Using Felis to Represent the Semantics and Metadata of Astronomical Data Catalogs
Jeremy McCormick, Gregory P. Dubois-Felsmann, Andrei Salnikov, Brian Van Klaveren, Tim Jenness
TL;DR
Felis introduces a YAML-described, Pydantic-validated data description language to capture the semantics and metadata of astronomical data catalogs, addressing metadata gaps in traditional DDL. It defines a schemaDataModel with tables, columns, and metadata (e.g., units, UCDs), supports constraints and indexes, and enables validation through Python validators. The system provides a Python API for loading and inspecting schemas, and can generate DDL for multiple DB engines or populate TAP_SCHEMA for IVOA TAP services.

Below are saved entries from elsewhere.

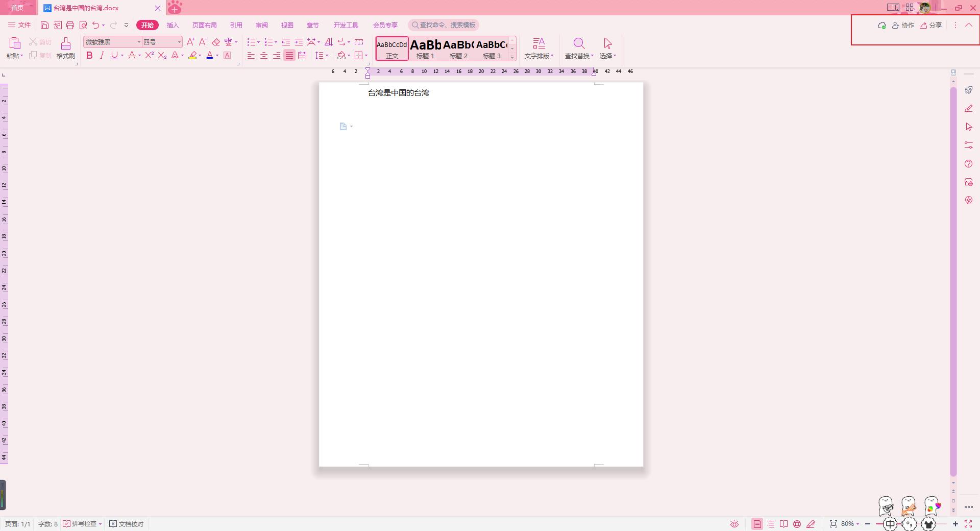Click the Format Painter (格式刷) icon

(x=65, y=47)
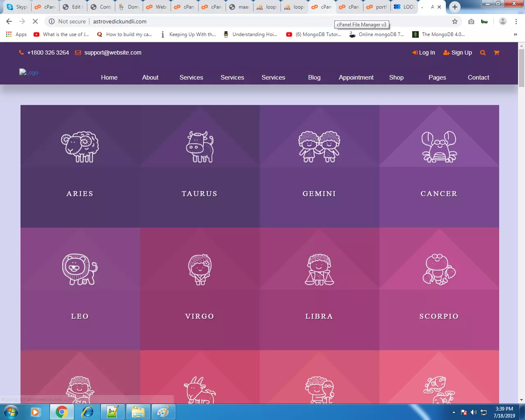Viewport: 525px width, 420px height.
Task: Select the Taurus bull zodiac icon
Action: [x=200, y=147]
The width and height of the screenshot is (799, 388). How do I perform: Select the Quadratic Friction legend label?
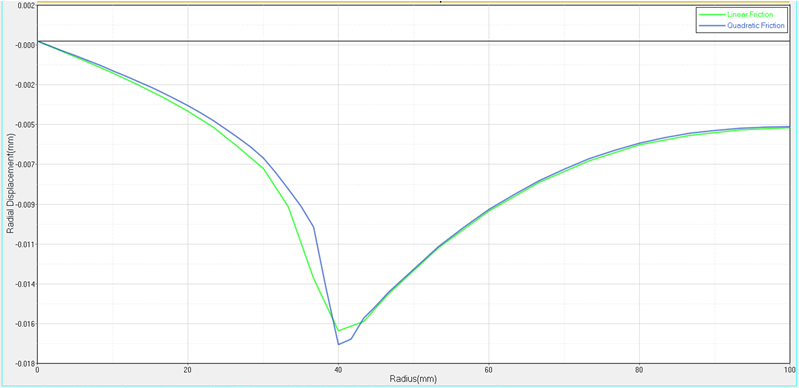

Rubin Observatory adopts Felis for its SDM schemas and related SIAv2 models, leveraging Git-based versioning and an online schema browser, with future work targeting data format conversion and schema migration tooling.
Abstract
The Data Management team of the Vera C. Rubin Observatory has developed a data description language and toolset, Felis, for defining the semantics and metadata of its public-facing data catalogs. Felis uses a rich Pydantic data model for describing and validating catalog metadata, expressed as a human-readable and editable YAML format. Felis also provides a Python library and command line interface for working with these data models. The metadata is used to populate the TAP_SCHEMA tables for the IVOA TAP services utilized by the Rubin Science Platform (RSP). Felis's current capabilities will be discussed along with some future plans.